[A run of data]

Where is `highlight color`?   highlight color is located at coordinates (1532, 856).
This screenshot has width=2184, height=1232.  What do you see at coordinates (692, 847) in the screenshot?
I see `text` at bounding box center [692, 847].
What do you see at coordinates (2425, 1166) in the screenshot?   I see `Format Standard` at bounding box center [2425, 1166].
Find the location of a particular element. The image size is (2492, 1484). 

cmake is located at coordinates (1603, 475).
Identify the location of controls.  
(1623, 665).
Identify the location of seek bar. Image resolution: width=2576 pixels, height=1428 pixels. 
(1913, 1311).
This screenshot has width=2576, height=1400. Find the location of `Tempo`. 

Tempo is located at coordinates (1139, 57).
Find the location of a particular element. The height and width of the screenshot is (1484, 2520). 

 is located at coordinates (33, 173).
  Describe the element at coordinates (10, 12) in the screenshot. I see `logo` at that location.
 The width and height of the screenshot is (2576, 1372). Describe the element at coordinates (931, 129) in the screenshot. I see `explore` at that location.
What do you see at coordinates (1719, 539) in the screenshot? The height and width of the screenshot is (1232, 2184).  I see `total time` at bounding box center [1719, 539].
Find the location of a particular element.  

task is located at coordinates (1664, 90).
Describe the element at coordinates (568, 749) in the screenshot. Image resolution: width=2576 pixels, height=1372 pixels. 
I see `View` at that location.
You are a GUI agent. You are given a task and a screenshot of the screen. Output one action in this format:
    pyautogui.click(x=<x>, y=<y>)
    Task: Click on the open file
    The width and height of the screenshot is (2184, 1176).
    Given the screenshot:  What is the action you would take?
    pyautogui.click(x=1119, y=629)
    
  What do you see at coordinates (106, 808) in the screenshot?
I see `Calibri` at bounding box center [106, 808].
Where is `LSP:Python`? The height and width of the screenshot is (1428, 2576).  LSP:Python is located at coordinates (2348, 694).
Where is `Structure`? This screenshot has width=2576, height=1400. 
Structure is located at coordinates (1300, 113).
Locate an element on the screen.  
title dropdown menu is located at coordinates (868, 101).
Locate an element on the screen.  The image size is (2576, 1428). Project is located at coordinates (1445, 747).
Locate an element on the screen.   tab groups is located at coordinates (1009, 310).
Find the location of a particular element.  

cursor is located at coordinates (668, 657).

**WHAT IS NEEDED**: Find each line of the data above that contains the string "location" and copy it out, treating uppercase and lowercase as different.

**SOLUTION TO THE PROBLEM**:
Find the location of a particular element. The image size is (2492, 1484). 
Identify the location of controls.  
Identify the location of seek bar. Image resolution: width=2576 pixels, height=1428 pixels. 
This screenshot has width=2576, height=1400. Find the location of `Tempo`. 
Find the location of a particular element. The height and width of the screenshot is (1484, 2520). 
  Describe the element at coordinates (10, 12) in the screenshot. I see `logo` at that location.
 The width and height of the screenshot is (2576, 1372). Describe the element at coordinates (931, 129) in the screenshot. I see `explore` at that location.
Find the location of a particular element.  
I see `View` at that location.
Find the location of a particular element.  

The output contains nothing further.